このまま走り続けた向こう側への不安が膨らんでしまった。
「部活推薦で入ったって言ったろ。強豪校で、レベルも高かった。……怖かったんだ」
周囲との食い違いや、置いていかれることの辛さは、涼子だけでなく瑠維や安土にとっても痛いほどにわかる。
それを『自分に負けた』と素直に評せる那賀は自分よりずっとしっかりしている、と安土は居た堪れなさすら感じていた。
瞳の色や、聴力の問題からくる周囲との食い違いに疲れた結果、安土は内側に閉じこもり、人と接することに臆病になった。
かなり改善されつつあるが、とにかく下手に出て相手の気分を損ねないよう努める癖は根深く、人との距離感の測り方や機微を察することは今もまだ上手くできないままでいる。
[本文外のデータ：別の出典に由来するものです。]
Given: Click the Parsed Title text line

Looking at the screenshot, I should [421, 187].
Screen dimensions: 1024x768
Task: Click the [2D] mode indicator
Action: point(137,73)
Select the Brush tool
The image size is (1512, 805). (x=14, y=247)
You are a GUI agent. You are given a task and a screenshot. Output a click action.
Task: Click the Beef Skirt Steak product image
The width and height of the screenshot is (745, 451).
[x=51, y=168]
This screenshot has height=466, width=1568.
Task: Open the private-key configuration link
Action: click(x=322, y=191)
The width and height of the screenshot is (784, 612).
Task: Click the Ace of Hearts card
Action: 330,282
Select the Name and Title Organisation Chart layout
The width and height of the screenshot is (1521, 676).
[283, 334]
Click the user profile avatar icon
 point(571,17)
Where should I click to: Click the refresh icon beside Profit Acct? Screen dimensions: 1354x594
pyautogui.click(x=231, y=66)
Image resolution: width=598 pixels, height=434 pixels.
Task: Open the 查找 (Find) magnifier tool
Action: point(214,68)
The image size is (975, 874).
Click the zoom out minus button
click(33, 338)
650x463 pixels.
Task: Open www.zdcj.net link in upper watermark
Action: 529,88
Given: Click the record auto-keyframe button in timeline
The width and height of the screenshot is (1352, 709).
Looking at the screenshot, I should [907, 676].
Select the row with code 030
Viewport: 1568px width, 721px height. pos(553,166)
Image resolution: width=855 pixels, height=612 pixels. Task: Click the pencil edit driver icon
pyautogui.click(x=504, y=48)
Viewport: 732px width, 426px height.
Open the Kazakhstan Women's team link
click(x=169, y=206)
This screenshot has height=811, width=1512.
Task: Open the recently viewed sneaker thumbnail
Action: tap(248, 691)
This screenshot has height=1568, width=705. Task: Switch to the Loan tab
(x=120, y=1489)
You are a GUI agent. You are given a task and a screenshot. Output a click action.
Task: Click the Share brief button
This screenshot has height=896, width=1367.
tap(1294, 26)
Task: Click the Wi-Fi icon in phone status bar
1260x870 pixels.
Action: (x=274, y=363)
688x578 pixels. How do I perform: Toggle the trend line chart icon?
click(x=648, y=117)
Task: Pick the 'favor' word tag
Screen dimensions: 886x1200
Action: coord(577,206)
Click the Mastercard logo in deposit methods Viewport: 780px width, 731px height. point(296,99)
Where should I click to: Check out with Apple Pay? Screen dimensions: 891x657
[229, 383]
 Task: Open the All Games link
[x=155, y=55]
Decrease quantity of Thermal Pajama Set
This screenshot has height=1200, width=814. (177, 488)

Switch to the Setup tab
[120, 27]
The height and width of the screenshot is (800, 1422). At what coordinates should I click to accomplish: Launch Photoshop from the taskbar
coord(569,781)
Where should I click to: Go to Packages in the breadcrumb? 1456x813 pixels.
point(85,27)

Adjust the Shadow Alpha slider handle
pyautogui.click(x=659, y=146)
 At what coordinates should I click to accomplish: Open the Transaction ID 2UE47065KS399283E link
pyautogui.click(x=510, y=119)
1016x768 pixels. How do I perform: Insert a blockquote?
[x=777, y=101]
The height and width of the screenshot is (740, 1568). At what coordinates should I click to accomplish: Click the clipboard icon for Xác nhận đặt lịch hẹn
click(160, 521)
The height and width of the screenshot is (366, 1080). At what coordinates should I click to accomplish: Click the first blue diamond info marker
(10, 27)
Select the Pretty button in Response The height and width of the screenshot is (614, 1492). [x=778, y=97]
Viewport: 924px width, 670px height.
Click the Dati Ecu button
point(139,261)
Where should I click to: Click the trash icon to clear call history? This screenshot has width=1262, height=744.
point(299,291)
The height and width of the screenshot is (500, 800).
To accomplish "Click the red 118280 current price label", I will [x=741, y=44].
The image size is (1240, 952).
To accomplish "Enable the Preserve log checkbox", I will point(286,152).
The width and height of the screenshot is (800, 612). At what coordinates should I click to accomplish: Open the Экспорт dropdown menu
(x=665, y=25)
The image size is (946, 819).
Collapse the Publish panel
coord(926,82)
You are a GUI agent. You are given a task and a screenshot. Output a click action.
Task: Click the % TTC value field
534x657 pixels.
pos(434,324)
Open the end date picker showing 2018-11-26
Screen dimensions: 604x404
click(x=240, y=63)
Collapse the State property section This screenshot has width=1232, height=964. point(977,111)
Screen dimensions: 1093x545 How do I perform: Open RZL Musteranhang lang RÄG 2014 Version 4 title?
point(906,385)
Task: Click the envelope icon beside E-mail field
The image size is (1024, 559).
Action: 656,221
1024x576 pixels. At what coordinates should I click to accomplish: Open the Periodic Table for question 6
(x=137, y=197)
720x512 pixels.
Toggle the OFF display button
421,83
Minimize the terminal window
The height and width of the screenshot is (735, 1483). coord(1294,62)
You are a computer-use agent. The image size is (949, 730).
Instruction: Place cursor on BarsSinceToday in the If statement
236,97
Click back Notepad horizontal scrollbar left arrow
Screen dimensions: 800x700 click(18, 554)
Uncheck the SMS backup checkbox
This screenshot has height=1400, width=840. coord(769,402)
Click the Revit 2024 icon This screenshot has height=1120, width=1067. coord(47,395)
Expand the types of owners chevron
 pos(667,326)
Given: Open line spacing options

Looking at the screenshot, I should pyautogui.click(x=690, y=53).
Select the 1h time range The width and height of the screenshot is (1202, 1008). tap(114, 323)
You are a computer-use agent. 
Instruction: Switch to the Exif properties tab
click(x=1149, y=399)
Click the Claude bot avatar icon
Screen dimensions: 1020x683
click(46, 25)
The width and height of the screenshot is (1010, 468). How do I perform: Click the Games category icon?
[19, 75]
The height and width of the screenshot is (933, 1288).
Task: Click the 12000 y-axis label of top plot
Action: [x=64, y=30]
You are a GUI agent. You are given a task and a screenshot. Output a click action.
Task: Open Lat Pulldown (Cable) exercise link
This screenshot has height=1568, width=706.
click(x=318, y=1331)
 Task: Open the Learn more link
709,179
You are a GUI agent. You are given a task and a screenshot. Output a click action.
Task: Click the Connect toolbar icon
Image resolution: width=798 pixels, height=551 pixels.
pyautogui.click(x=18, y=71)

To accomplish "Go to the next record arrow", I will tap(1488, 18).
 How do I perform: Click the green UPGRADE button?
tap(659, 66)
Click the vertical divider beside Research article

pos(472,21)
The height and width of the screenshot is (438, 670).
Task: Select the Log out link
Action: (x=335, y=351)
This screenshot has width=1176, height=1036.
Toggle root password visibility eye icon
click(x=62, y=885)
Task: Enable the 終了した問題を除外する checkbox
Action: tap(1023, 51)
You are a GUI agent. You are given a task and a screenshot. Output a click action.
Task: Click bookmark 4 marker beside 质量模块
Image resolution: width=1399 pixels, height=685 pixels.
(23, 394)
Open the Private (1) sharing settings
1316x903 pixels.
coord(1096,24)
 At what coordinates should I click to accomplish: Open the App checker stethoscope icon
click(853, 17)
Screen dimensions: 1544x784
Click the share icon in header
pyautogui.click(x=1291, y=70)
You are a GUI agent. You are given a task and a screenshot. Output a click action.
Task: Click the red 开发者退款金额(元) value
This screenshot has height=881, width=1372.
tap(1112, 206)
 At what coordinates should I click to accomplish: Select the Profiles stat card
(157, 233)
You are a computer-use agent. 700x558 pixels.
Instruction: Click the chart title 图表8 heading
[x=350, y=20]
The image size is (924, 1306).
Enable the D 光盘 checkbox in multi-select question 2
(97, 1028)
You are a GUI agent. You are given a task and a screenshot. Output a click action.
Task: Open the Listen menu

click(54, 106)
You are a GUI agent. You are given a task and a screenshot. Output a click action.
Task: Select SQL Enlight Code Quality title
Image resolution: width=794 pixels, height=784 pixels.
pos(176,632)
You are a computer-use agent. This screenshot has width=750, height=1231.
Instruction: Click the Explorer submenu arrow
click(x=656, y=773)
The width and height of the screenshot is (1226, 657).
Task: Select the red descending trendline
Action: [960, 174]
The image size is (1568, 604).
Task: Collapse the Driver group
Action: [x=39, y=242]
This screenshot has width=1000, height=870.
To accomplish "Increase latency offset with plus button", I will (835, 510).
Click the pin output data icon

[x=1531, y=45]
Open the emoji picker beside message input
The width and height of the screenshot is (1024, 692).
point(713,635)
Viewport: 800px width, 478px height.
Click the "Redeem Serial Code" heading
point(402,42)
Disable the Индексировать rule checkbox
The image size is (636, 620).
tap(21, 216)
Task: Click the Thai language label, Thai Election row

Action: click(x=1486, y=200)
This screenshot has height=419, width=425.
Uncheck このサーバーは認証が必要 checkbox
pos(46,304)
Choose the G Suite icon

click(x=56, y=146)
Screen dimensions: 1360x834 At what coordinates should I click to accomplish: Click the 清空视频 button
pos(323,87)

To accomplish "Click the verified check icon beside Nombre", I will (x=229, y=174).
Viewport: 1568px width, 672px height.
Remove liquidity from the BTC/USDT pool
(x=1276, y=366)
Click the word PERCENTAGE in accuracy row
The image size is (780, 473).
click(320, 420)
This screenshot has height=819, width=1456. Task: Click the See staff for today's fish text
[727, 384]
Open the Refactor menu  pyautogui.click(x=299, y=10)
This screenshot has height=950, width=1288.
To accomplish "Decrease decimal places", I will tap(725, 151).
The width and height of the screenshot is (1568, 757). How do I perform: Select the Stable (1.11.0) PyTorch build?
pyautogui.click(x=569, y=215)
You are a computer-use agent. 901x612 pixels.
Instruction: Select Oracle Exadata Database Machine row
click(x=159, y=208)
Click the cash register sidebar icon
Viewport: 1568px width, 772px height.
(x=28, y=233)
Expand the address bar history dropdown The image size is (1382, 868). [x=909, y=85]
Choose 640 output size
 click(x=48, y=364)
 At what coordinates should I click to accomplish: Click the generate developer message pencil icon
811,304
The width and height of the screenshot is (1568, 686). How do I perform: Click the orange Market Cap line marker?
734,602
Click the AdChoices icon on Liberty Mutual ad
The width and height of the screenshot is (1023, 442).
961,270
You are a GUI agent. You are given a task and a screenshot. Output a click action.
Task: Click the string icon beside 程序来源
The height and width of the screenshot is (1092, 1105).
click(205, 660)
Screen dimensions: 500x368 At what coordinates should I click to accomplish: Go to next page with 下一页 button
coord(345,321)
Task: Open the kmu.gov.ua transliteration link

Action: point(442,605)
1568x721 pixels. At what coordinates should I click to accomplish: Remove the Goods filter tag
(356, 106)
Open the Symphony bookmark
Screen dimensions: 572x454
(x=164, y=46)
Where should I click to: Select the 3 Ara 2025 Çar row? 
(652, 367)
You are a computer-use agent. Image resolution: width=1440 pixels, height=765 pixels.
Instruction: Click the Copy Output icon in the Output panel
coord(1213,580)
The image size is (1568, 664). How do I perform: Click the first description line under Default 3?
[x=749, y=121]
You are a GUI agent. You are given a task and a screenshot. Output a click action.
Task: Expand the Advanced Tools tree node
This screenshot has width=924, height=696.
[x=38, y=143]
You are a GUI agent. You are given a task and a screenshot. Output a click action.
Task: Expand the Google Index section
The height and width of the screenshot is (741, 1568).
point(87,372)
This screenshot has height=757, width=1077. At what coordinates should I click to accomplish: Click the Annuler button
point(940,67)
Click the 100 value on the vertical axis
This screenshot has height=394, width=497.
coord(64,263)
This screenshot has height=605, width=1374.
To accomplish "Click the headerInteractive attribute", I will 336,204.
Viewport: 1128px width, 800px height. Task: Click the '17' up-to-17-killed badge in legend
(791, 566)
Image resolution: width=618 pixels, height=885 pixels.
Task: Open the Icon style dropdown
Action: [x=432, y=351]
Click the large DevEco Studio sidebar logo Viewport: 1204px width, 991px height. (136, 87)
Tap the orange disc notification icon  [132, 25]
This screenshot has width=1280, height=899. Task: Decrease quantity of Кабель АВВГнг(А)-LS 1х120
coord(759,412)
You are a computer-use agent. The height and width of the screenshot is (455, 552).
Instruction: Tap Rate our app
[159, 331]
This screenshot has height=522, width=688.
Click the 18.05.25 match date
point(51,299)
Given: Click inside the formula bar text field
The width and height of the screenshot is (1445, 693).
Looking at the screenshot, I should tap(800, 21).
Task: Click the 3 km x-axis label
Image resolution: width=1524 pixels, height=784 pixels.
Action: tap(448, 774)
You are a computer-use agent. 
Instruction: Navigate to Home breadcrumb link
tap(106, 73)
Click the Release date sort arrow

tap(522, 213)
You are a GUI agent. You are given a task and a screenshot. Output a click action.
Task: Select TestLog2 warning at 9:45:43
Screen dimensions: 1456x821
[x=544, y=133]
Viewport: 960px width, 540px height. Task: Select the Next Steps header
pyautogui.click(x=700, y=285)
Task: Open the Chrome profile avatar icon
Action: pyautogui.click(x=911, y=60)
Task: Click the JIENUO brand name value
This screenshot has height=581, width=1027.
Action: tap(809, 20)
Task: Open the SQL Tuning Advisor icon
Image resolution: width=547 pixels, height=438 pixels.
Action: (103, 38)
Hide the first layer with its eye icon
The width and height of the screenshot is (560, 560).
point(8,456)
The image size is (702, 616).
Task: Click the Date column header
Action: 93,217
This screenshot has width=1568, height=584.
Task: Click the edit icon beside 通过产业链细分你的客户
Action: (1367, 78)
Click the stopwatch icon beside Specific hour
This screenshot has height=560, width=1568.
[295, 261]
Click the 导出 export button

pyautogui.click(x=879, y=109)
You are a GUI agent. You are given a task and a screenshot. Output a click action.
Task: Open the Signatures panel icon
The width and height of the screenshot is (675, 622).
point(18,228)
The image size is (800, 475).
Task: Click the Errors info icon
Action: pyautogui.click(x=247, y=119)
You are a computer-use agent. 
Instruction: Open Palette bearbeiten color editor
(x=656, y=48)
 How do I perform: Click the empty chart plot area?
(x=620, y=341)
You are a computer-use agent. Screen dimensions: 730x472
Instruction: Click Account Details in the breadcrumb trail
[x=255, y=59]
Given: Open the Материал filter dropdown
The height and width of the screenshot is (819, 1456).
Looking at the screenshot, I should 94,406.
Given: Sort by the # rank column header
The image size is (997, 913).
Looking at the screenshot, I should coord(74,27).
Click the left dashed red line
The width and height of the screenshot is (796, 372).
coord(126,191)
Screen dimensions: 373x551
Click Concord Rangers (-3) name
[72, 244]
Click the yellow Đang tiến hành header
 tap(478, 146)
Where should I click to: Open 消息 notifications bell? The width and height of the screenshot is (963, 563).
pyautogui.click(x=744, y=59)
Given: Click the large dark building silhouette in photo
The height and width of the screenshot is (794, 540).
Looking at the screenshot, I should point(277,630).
あの時くじけずに堂々と振舞っていれば、こうも付き合い下手にはなっていなかったのではないか、と思うと、やはり安土も『自分に負けた』のだろうと自身を咎めた。
那賀の独白は続く。
「バスケよりもっと、なにか……あるんじゃないかとか、な。才能があるって自分で信じられりゃ違ったかもしれねぇけど……他のナニカだなんてあるか分からないし、迷うくらいなら、続けたほうが良かったに決まってるのに」
何かに打ち込んできた人は、それを折られた途端に弱くなる。
たとえそれが修復可能な柱だったとしても、折られた瞬間はそれどころではない。